Asterisks(*) - I use the iOS mobile app, so I can’t really block ads unfortunately, even though I’d love to :/

(**) - I made the google and Spotify accounts when I was in my early teens, so I didn’t really know or care about digital footprint or tracking, so if I was able to go back, I would’ve at the very least gotten multiple google accounts to sandbox my activities. But hey, better late than never I guess!

[–] Ilovethebomb@sh.itjust.works 2 points 8 hours ago

At one point, the advertising algorithm for Tinder decided what I needed in my life was a tractor. A massive, eleven tonne tractor intended for work on a large farm.

It probably wouldn't fit up my driveway.

[–] uberfreeza@lemmy.world 3 points 12 hours ago

I have a similar account for everything that I expect to have some form of tracking. Yet all of these services that are supposed to spy on me to find out exactly what I'm interested in have not once succeeded in targeted me with advertising for something I have any interest in getting. I've only seen them work for people who have Facebook or something that actively listens for things to make ads about, which I don't have.

[–] reksas@sopuli.xyz 20 points 14 hours ago (2 children)

i think advertising purposes are just a front. They use it for something, but ads is just an afterthought/excuse for public.

[–] floquant@lemmy.dbzer0.com 3 points 10 hours ago

They were the seed that started the surveillance machine, but you're completely right nowadays the real ""value"" is elsewhere

[–] Fedizen@lemmy.world 2 points 10 hours ago

I mean microtargetting the ads would mean they'd get less ad revenue. I think the big ones are

A) they use the data to evaluate markets and target new markets.

B) they sell it to police/intelligence agencies to fluff up their sales with bigger data numbers even though some of the data is "likes popcorn" and "bought a spoon off amazon"

C) corporate espionage type stuff, you collect info on a lot of people but then ID your main competitors or detractors to read their chat logs.

[–] aesthelete@lemmy.world 35 points 21 hours ago* (last edited 21 hours ago) (1 children)

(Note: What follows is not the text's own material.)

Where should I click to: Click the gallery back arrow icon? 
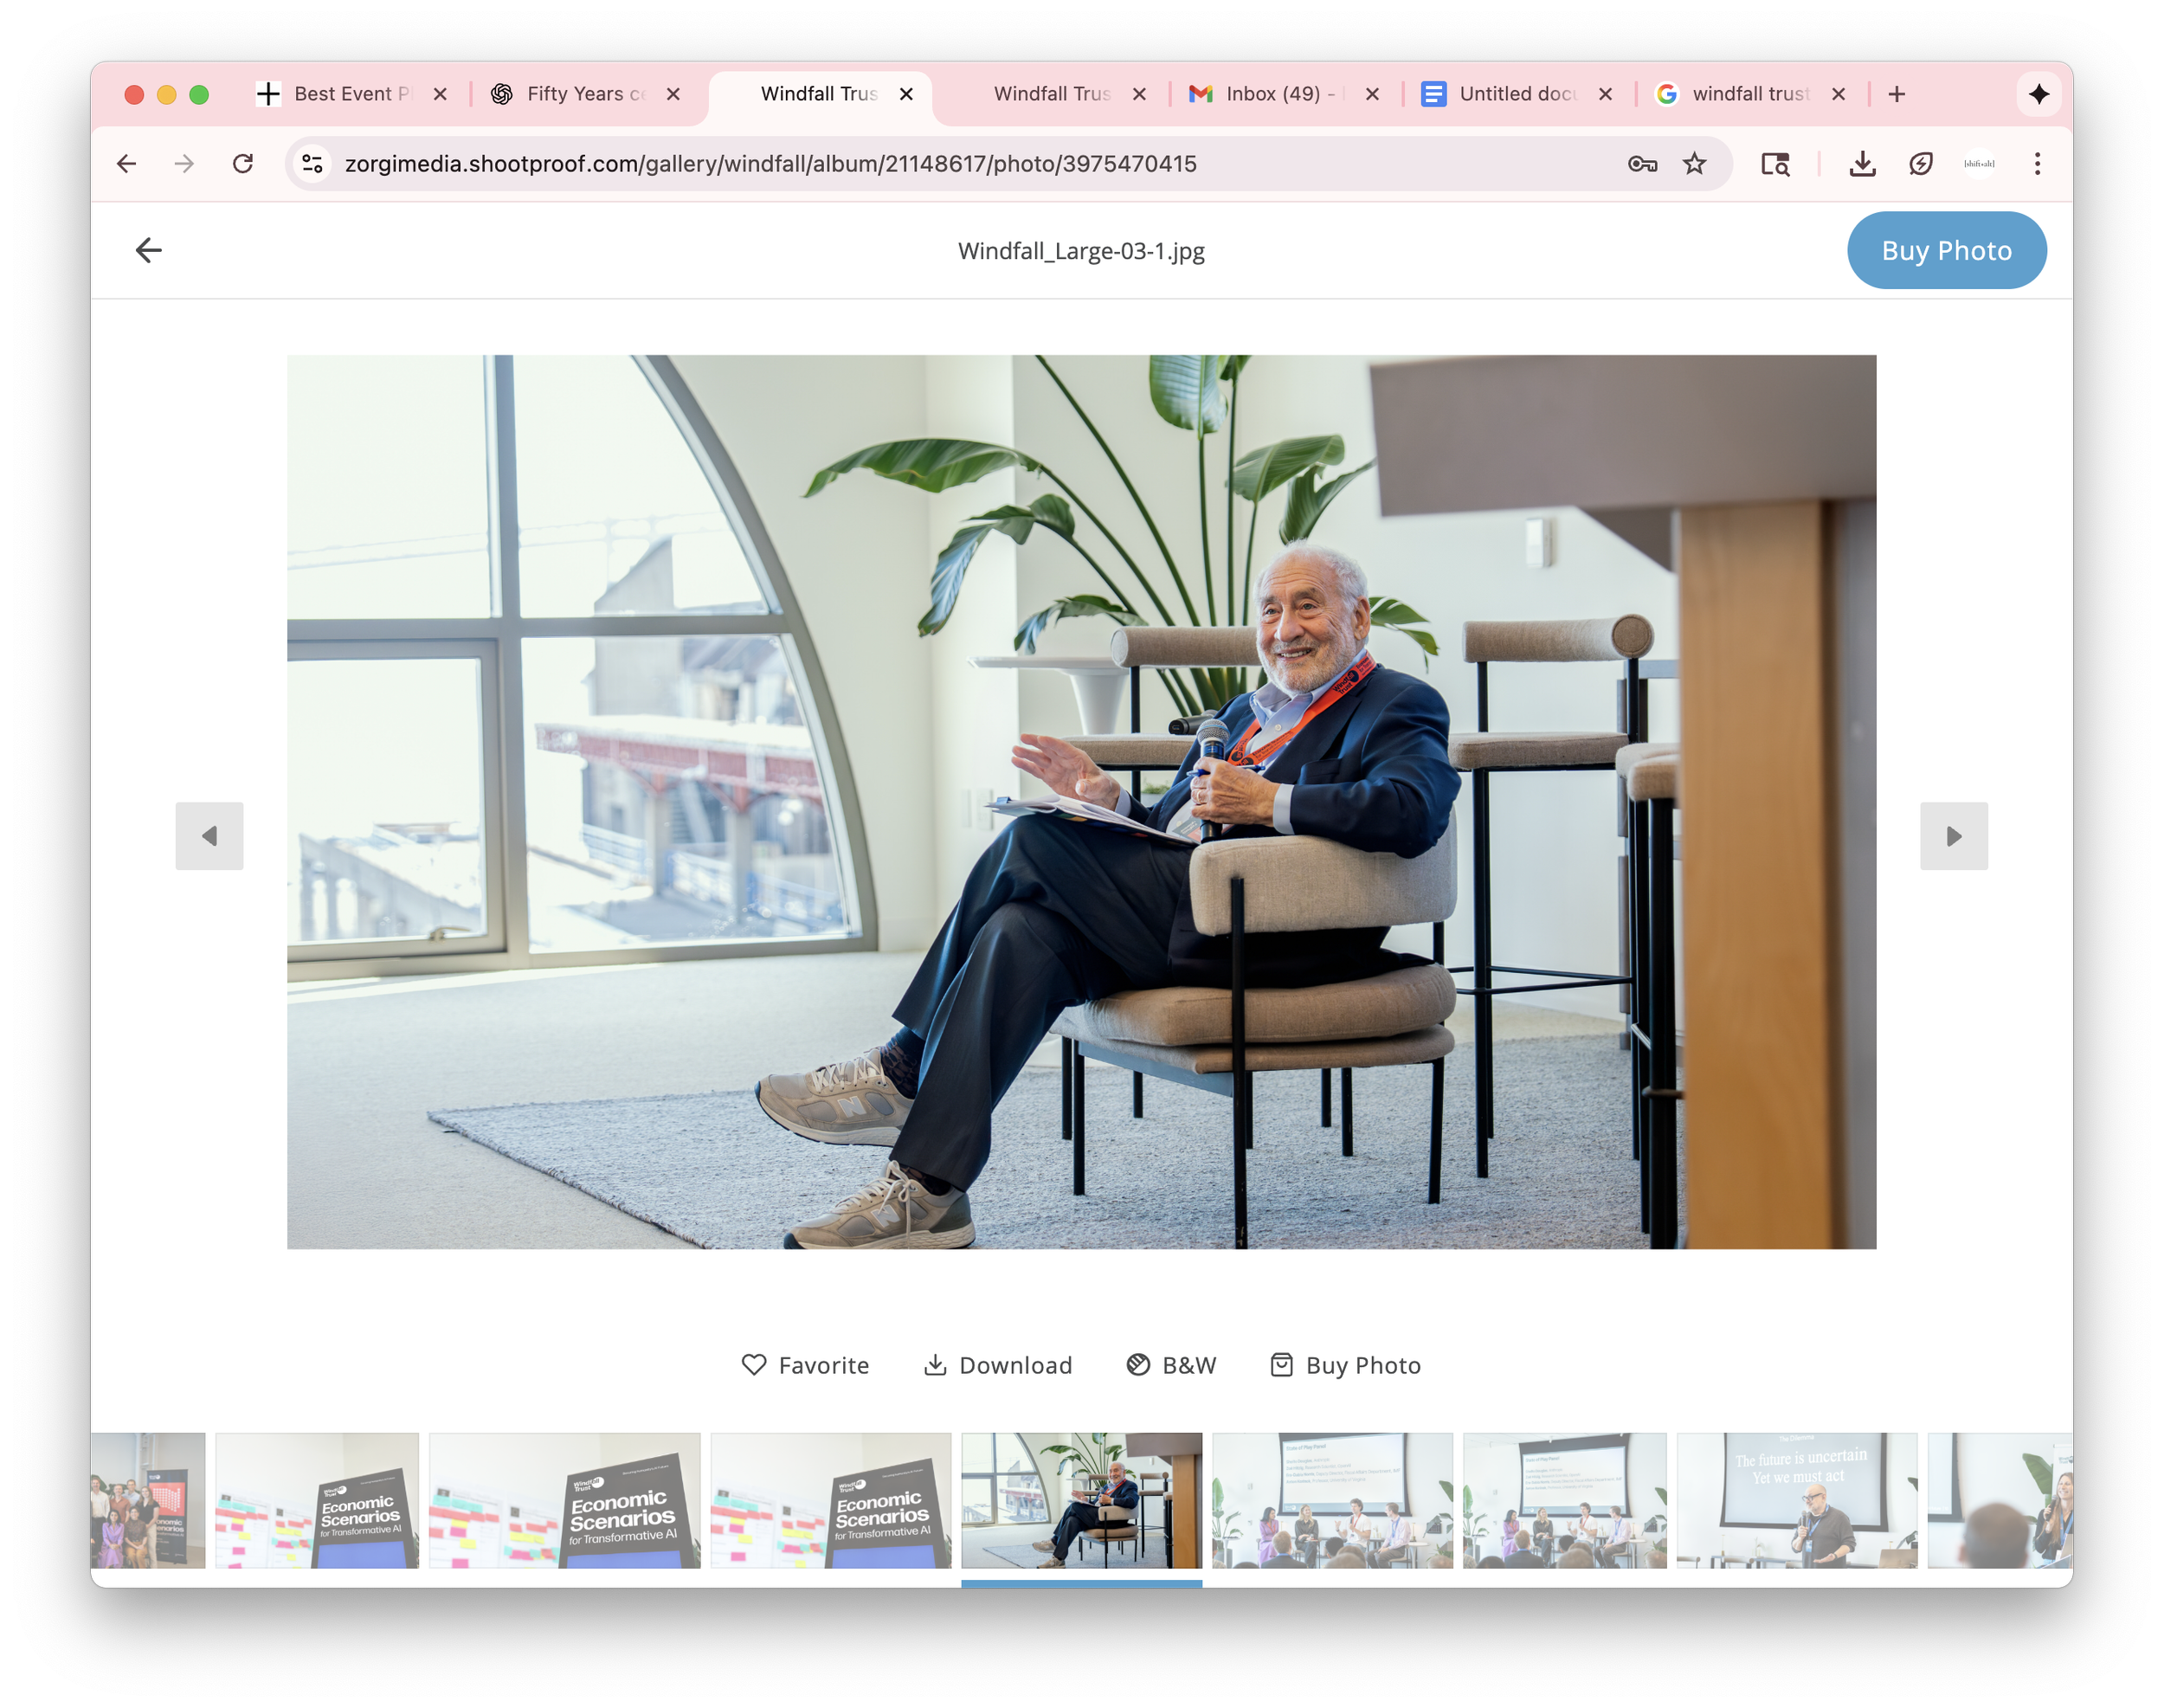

I think it was proctor gamble that zeroed out their $200 million yearly adtech spend and saw zero impact to their sales from it. There's a good possibility we're making everything terrible just so that Zuckerberg and friends can keep getting richer to nobody else's actual benefit.

[–] Blackmist@feddit.uk 8 points 12 hours ago

Yeah, I dare say there's companies that benefit from it, but P&G is one of those companies that exist purely on creatures of habit buying the same big branded boxes every month, because they haven't fallen quite far enough in life to consider supermarket-brand products.

In much the same way as nobody ever got fired for buying IBM, no clueless husband ever got told off for bringing home P&G branded fanny pads.